Given data —
□ □ □ □ □ □ □

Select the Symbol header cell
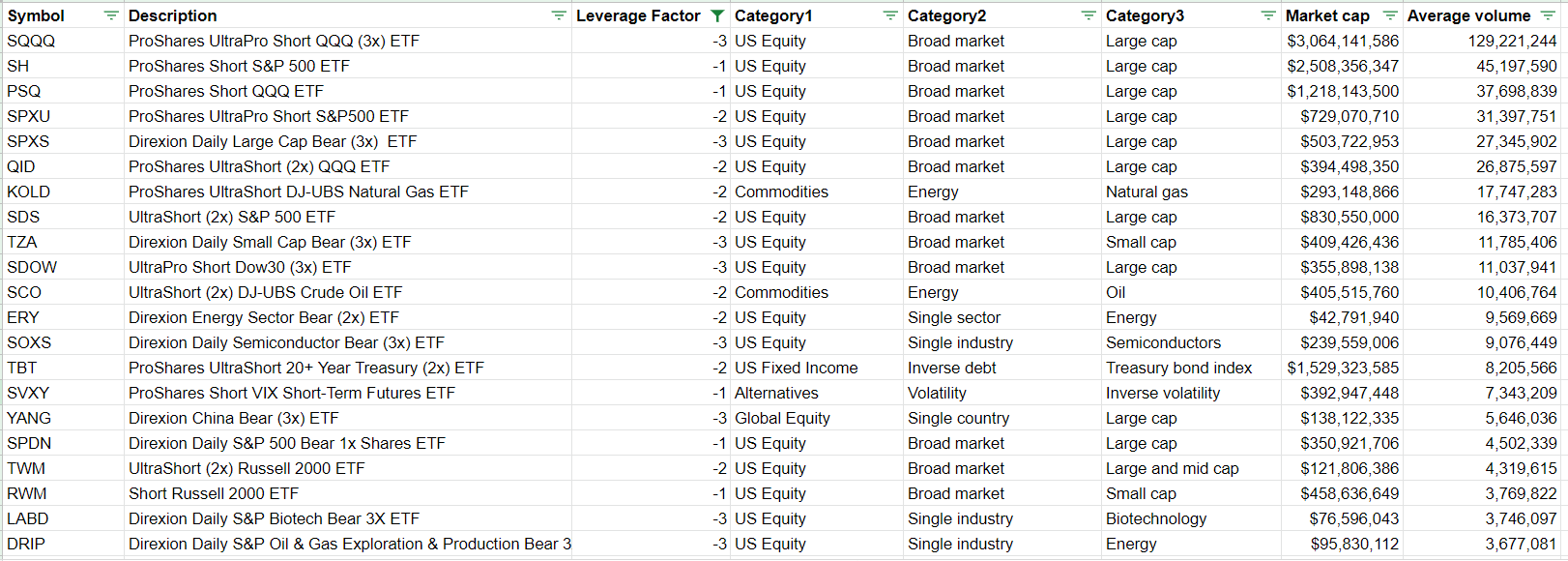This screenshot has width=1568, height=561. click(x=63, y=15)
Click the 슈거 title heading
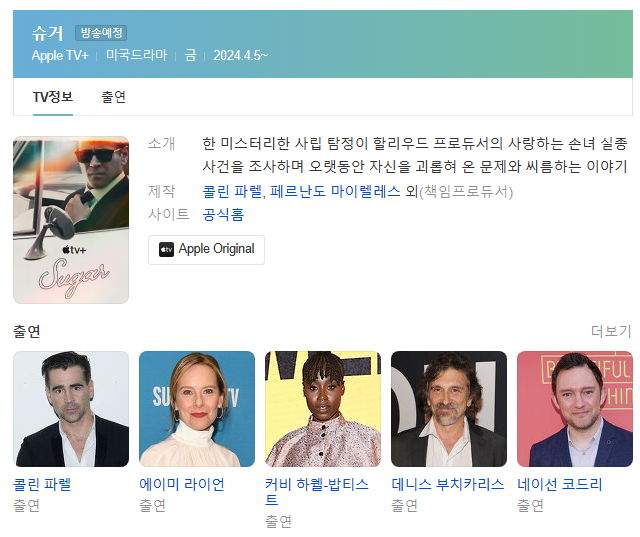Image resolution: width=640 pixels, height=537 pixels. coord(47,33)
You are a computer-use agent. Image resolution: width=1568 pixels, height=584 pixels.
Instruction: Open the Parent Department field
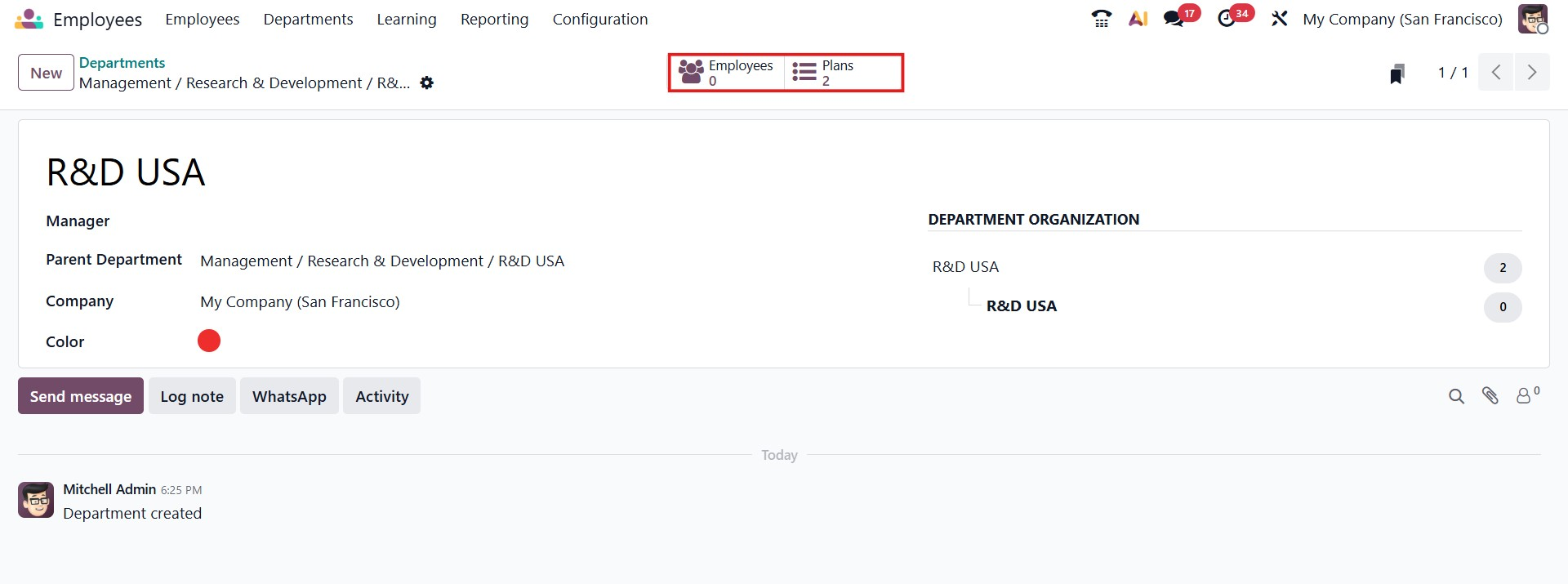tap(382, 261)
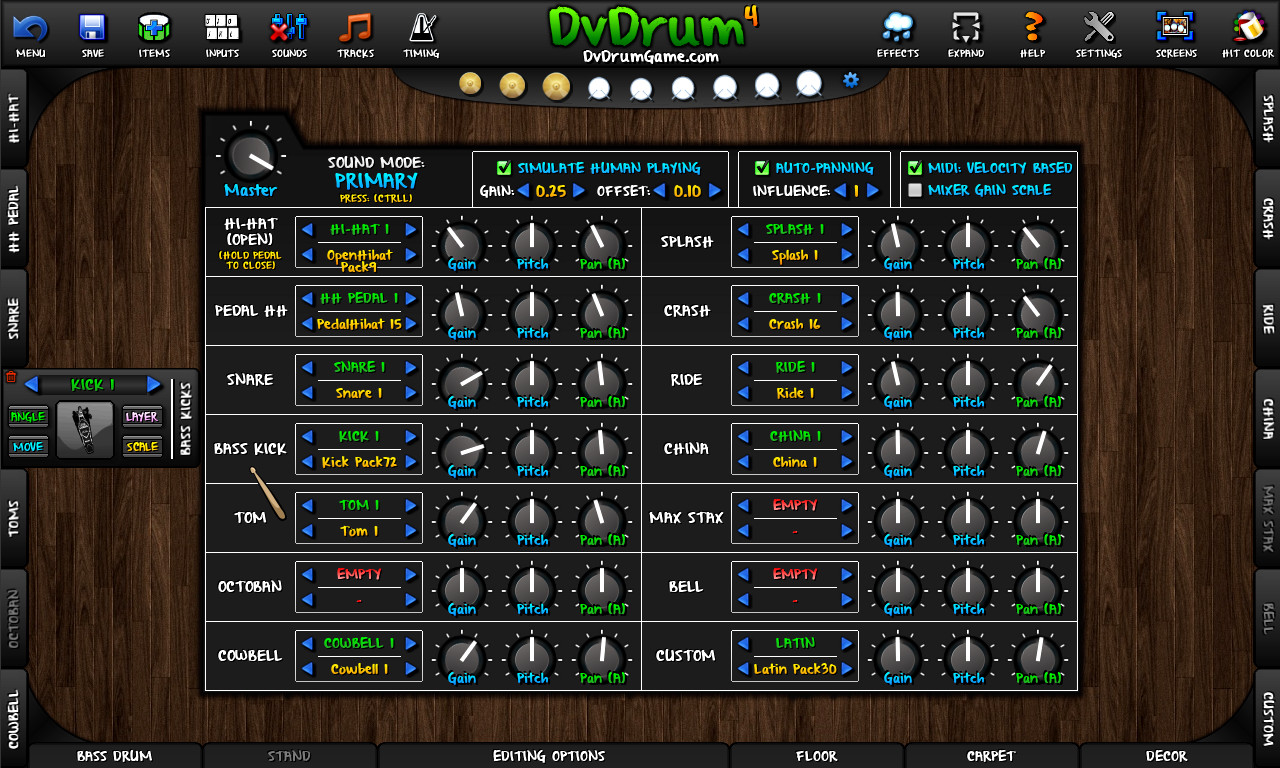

□ □ □ □ □ □ □

Task item — Please output the entries above exactly, leaving out every picture.

Task response —
Select the Symbol header cell
This screenshot has width=1568, height=561. click(x=63, y=15)
Click the 슈거 title heading
Image resolution: width=640 pixels, height=537 pixels. coord(47,33)
You are a computer-use agent. Image resolution: width=1568 pixels, height=584 pixels.
Instruction: Open the Parent Department field
tap(382, 261)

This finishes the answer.